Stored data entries
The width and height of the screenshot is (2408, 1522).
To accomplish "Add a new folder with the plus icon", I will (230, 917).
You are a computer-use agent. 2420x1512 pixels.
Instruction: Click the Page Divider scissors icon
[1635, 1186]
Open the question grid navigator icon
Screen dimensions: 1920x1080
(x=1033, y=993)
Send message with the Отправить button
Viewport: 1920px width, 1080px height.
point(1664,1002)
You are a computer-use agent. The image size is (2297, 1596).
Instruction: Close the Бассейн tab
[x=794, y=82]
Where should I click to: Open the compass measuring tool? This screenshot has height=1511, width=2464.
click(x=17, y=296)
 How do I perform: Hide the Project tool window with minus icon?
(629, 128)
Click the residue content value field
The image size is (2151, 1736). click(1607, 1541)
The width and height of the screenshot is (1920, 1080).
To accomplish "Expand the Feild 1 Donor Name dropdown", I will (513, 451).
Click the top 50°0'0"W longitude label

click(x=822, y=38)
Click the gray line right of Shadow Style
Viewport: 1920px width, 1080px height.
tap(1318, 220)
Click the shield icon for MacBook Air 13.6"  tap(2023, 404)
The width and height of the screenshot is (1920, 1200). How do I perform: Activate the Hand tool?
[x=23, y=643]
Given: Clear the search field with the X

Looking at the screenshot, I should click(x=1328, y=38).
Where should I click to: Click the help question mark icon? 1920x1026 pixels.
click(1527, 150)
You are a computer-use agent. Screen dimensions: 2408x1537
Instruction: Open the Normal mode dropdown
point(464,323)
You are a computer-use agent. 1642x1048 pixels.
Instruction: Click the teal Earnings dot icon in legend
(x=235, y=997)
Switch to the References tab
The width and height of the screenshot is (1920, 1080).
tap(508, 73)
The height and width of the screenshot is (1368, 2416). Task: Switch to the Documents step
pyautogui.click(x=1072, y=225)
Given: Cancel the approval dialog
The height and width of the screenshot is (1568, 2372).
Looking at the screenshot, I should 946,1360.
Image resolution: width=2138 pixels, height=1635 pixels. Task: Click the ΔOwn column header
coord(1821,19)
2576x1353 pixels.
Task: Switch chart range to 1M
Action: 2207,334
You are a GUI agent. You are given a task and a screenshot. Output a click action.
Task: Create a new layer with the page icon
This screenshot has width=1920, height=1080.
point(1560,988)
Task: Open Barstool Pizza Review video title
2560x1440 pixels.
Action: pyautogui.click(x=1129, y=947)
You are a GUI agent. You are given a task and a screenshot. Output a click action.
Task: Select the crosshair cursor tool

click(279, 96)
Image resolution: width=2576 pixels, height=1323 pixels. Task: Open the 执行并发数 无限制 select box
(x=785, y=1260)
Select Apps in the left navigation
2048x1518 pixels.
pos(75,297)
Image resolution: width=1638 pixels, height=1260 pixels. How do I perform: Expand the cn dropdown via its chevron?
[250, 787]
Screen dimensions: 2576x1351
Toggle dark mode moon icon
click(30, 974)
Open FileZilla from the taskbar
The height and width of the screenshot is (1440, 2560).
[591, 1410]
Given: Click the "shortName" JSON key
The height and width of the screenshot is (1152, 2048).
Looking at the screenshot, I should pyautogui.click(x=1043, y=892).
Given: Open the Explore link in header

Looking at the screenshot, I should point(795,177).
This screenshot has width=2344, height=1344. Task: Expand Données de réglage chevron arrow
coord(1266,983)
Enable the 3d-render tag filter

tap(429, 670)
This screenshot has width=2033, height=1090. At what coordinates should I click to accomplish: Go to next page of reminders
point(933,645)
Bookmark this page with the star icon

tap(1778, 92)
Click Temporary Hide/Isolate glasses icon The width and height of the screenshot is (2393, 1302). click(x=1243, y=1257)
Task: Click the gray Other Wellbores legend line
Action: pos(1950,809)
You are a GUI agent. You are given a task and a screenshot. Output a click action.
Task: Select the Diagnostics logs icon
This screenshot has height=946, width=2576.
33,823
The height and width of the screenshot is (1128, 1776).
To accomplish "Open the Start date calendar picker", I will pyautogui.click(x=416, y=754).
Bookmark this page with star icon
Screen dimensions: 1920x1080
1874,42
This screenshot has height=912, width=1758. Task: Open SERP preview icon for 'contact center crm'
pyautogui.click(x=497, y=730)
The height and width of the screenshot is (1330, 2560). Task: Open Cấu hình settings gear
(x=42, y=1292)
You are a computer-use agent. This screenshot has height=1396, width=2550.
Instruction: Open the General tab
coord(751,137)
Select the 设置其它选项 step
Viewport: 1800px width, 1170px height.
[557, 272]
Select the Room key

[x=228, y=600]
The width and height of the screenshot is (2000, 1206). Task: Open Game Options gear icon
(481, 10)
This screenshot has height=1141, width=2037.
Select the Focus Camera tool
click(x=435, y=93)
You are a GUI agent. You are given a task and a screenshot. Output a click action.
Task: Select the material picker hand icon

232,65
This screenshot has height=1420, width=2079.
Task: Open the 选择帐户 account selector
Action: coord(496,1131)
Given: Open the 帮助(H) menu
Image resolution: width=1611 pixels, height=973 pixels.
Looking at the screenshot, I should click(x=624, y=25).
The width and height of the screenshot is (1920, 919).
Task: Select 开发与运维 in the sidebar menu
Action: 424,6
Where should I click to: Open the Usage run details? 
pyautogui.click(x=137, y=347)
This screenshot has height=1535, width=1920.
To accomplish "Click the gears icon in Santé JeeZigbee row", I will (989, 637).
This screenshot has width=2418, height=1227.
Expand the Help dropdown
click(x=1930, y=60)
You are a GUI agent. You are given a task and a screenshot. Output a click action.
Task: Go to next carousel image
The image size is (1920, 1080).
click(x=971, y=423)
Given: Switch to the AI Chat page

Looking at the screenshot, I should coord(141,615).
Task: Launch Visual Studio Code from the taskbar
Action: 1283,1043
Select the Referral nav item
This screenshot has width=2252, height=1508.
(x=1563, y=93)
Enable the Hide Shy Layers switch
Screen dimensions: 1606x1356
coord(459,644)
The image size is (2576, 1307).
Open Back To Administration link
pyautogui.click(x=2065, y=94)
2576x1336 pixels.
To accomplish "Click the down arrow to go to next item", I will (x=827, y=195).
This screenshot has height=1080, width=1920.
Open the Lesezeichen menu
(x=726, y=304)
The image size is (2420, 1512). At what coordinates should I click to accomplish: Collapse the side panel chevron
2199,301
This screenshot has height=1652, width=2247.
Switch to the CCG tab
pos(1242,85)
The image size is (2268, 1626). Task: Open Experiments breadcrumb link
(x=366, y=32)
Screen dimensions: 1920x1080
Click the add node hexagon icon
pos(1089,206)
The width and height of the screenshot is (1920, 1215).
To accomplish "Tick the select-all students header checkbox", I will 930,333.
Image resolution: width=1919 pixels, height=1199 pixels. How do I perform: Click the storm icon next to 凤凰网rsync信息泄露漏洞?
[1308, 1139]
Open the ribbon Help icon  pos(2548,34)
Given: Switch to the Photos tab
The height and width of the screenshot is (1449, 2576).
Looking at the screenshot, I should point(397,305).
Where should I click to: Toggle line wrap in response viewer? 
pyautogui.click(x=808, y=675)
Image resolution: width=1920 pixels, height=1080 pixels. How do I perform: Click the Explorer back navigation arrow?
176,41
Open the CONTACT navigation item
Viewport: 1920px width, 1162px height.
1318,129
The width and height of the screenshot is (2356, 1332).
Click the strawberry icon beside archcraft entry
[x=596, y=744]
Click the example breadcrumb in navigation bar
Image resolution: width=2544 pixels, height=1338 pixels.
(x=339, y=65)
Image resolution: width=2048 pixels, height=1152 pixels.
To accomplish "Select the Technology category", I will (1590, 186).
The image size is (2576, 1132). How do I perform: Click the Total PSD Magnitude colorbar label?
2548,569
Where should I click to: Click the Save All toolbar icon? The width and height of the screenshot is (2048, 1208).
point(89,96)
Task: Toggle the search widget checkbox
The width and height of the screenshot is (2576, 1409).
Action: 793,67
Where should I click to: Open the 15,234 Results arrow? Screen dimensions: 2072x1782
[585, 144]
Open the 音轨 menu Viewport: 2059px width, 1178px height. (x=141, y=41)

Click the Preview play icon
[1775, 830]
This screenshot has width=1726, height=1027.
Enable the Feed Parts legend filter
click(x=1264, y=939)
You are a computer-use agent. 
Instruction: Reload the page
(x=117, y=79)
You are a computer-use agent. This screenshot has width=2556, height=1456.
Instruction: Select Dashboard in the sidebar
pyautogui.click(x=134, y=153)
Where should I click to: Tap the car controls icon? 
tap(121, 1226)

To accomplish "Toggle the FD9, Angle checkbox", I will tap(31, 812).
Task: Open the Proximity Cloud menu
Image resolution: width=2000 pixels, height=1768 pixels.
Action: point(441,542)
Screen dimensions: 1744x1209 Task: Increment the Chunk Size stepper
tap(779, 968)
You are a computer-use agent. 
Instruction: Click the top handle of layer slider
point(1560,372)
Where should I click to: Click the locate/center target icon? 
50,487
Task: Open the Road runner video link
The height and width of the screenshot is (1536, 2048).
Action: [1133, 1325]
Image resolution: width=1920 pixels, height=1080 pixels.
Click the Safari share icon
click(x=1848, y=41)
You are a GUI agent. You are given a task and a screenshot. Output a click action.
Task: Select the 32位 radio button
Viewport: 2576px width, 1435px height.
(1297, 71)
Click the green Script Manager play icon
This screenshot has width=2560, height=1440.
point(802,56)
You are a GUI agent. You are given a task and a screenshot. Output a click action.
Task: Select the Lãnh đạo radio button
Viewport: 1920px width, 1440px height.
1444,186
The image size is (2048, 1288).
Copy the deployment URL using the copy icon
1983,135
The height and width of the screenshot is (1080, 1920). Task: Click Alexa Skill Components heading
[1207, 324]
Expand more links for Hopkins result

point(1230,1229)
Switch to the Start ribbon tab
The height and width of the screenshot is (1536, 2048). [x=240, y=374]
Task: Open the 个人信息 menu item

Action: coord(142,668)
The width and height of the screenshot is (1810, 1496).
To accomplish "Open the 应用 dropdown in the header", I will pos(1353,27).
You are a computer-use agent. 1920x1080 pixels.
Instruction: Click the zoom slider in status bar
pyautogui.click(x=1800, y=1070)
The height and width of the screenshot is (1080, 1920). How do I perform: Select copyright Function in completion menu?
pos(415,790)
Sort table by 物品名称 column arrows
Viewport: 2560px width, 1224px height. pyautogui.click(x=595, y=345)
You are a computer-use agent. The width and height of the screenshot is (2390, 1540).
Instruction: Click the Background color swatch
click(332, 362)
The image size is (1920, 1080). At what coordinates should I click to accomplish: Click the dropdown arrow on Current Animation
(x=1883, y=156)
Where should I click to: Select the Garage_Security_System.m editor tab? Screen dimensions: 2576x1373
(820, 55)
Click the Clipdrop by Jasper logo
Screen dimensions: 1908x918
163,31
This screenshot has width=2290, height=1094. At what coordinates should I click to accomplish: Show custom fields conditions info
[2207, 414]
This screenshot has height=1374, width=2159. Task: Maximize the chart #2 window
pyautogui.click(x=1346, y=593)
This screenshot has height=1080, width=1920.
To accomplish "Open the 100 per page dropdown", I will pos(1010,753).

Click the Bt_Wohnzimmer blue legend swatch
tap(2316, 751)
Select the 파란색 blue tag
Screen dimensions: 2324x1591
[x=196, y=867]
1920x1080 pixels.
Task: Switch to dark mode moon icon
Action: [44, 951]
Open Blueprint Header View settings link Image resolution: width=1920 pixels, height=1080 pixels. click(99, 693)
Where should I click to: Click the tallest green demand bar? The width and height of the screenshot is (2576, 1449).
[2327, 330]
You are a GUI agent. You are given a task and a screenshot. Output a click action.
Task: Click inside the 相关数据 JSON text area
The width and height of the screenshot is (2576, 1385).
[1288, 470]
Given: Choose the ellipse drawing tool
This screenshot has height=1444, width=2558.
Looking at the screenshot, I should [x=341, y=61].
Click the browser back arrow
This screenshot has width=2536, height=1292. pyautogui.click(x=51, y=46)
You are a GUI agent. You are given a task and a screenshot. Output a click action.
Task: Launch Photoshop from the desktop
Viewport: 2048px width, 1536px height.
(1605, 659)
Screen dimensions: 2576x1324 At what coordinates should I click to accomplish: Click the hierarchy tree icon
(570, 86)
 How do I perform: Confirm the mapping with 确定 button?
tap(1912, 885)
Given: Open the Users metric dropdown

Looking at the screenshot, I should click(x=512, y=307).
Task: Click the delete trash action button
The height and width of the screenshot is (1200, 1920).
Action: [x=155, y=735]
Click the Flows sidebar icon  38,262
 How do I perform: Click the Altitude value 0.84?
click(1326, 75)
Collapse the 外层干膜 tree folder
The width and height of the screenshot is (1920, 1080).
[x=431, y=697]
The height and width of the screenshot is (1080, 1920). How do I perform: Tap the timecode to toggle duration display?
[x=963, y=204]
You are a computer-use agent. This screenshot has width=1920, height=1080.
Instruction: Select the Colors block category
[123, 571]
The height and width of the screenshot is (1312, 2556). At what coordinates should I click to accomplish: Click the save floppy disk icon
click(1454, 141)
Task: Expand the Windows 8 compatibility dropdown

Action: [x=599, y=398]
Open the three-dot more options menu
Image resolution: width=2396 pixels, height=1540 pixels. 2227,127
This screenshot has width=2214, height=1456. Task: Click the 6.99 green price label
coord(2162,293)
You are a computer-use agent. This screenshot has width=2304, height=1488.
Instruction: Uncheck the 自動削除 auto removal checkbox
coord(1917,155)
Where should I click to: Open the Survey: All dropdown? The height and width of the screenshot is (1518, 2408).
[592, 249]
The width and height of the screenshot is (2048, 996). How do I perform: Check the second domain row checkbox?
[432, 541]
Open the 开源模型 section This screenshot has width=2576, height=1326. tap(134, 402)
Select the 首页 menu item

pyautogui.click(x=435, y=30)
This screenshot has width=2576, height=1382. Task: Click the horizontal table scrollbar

- [What you are asked to do]: Starting from the data above, filter for lines with "will" and copy each one.

- [Your response]:
To accomplish "Add a new folder with the plus icon", I will (230, 917).
To accomplish "Expand the Feild 1 Donor Name dropdown", I will (513, 451).
To accomplish "Open the Start date calendar picker", I will pyautogui.click(x=416, y=754).
To accomplish "Click the gears icon in Santé JeeZigbee row", I will (989, 637).
To accomplish "Click the down arrow to go to next item", I will (x=827, y=195).
To accomplish "Tick the select-all students header checkbox", I will 930,333.
To accomplish "Select the Technology category", I will (1590, 186).
To accomplish "Toggle the FD9, Angle checkbox", I will tap(31, 812).
To accomplish "Open the 应用 dropdown in the header", I will pos(1353,27).
To accomplish "Open the 100 per page dropdown", I will pos(1010,753).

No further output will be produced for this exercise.